Personal information
- Full name: Paul William Bradshaw
- Date of birth: 28 April 1956
- Place of birth: Altrincham, England
- Date of death: c. February 2024 (aged 67)
- Height: 6 ft 3 in (1.91 m)
- Position: Goalkeeper

Youth career
- 1972–1973: Blackburn Rovers

Senior career*
- Years: Team / Apps / (Gls)
- 1973–1977: Blackburn Rovers / 78 / (0)
- 1977–1984: Wolverhampton Wanderers / 200 / (0)
- 1984: Vancouver Whitecaps / 24 / (0)
- 1985–1986: West Bromwich Albion / 8 / (0)
- 1986–1987: Bristol Rovers / 5 / (0)
- 1987–1988: Newport County / 23 / (0)
- 1988–1990: West Bromwich Albion / 6 / (0)
- 1990–1991: Peterborough United / 39 / (0)
- 1991–1992: Kettering Town

International career
- 1974: England Youth / 4 / (0)
- 1976–1978: England U21 / 4 / (0)

= Paul Bradshaw (footballer, born 1956) =

English footballer (1956–2024)

Paul William Bradshaw (28 April 1956 – c. February 2024) was an English professional footballer who played as a goalkeeper in the Football League for Blackburn Rovers, Wolverhampton Wanderers, West Bromwich Albion, Bristol Rovers, Newport County and Peterborough United, and in the North American Soccer League for the Vancouver Whitecaps.

==Career==
Paul William Bradshaw was born in Altrincham, and began his career as an apprentice at Blackburn Rovers. He signed professionally in June 1973, and broke into the first team in the following season, making 18 appearances in the Third Division. He came to prominence in the 1976–77 season, when he made 41 league appearances, and played in the first ever England under-21 international match, thus attracting the attention of First Division club Wolverhampton Wanderers.

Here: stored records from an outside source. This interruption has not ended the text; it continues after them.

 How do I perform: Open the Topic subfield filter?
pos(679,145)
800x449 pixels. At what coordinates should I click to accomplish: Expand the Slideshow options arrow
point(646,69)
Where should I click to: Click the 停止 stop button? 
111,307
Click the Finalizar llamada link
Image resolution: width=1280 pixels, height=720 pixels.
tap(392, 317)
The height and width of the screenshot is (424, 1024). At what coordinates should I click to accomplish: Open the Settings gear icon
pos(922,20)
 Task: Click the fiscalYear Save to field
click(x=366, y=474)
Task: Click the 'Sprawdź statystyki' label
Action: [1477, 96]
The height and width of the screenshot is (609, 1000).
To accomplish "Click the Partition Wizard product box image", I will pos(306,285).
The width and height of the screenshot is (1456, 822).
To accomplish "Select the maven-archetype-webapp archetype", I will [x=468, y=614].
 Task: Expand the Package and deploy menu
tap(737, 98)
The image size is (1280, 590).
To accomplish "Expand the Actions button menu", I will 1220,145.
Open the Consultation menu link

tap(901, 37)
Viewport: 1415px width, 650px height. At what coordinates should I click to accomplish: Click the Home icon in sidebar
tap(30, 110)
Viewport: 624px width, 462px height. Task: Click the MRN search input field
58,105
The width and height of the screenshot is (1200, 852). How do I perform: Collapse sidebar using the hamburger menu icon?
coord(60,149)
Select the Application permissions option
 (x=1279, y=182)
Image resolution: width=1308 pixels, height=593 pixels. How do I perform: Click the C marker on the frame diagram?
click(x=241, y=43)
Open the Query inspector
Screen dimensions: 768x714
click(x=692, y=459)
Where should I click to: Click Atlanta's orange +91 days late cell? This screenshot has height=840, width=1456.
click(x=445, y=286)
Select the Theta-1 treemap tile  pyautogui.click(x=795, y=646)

Wolves paid a club record £150,000 for Bradshaw in September 1977. He made his debut on 1 October 1977 in a 3–0 home win over Leicester City, and remained the first-choice goalkeeper for the next five seasons. Bradshaw made 243 appearances for Wolves in total, winning the 1980 League Cup, playing in two FA Cup semi-finals and appearing in European competition. He was voted the club's Player of the Year in both 1981 and 1982.

Bradshaw lost his place to John Burridge for the 1982–83 season, as the club won promotion back to the top flight at the first attempt. Bradshaw remained to play 10 more First Division games for the side before leaving in August 1984 to join the Vancouver Whitecaps of the North American Soccer League.

After the American league folded, Bradshaw returned to England, joining West Bromwich Albion in February 1985 as a back-up player. He then took up a coaching role at Walsall in June 1986, but soon returned to playing, signing for Bristol Rovers on a non-contract basis, and later played in Newport County's final season in the Football League. After a second spell at West Bromwich Albion, he played the 1990–91 season with Peterborough United and finished his career in non-league football with Kettering Town before retiring in 1992.

==Death==
On 22 February 2024, it was announced that he had died aged 67.